→ **What to work on**
In the records below, find the line that contains "Task: Switch chart timeframe to M30" and the line that contains "The image size is (1200, 630).", then retype exactly those two lines and every line between them.

→ **Supplied material**
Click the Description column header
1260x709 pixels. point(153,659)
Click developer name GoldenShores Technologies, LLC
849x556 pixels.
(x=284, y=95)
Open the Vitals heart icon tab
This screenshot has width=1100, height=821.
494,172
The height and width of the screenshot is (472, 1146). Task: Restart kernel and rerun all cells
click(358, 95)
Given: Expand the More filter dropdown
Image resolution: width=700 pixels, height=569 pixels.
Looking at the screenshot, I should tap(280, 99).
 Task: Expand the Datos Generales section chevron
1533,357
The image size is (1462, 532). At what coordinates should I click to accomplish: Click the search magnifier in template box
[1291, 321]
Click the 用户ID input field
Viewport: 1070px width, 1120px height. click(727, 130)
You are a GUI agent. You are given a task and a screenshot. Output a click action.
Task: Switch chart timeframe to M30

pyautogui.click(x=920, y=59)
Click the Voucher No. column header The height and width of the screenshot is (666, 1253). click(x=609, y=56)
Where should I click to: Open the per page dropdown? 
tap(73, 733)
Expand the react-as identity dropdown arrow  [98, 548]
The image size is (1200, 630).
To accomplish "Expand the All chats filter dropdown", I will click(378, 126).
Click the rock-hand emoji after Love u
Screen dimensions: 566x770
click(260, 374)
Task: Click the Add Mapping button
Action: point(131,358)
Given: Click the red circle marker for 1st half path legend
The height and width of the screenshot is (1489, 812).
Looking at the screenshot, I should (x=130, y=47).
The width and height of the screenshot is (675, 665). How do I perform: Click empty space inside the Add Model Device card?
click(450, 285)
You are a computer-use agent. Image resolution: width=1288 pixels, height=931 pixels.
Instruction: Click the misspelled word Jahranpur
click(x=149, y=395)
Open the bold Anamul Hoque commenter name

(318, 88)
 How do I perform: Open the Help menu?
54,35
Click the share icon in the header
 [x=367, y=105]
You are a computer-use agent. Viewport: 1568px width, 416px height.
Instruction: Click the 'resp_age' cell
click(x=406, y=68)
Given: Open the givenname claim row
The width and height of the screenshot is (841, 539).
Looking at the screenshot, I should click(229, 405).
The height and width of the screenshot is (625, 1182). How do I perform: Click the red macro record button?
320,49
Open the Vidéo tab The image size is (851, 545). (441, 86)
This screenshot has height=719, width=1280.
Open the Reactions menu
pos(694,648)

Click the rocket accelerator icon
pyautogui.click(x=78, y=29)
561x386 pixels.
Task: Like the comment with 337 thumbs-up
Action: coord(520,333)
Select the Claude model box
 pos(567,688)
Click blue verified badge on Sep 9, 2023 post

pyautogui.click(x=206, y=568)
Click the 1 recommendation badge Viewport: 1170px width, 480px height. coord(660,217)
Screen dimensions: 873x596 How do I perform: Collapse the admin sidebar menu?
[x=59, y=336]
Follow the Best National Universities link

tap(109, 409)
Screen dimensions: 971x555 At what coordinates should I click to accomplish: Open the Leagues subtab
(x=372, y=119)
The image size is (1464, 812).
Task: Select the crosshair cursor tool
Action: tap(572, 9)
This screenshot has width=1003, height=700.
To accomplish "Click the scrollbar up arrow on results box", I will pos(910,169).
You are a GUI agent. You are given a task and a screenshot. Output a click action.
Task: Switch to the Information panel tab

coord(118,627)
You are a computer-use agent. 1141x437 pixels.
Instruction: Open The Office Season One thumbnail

→ **Solution for this exercise**
Task: Switch chart timeframe to M30

pyautogui.click(x=920, y=59)
Click the Voucher No. column header The height and width of the screenshot is (666, 1253). click(x=609, y=56)
Where should I click to: Open the per page dropdown? 
tap(73, 733)
Expand the react-as identity dropdown arrow  [98, 548]
The image size is (1200, 630).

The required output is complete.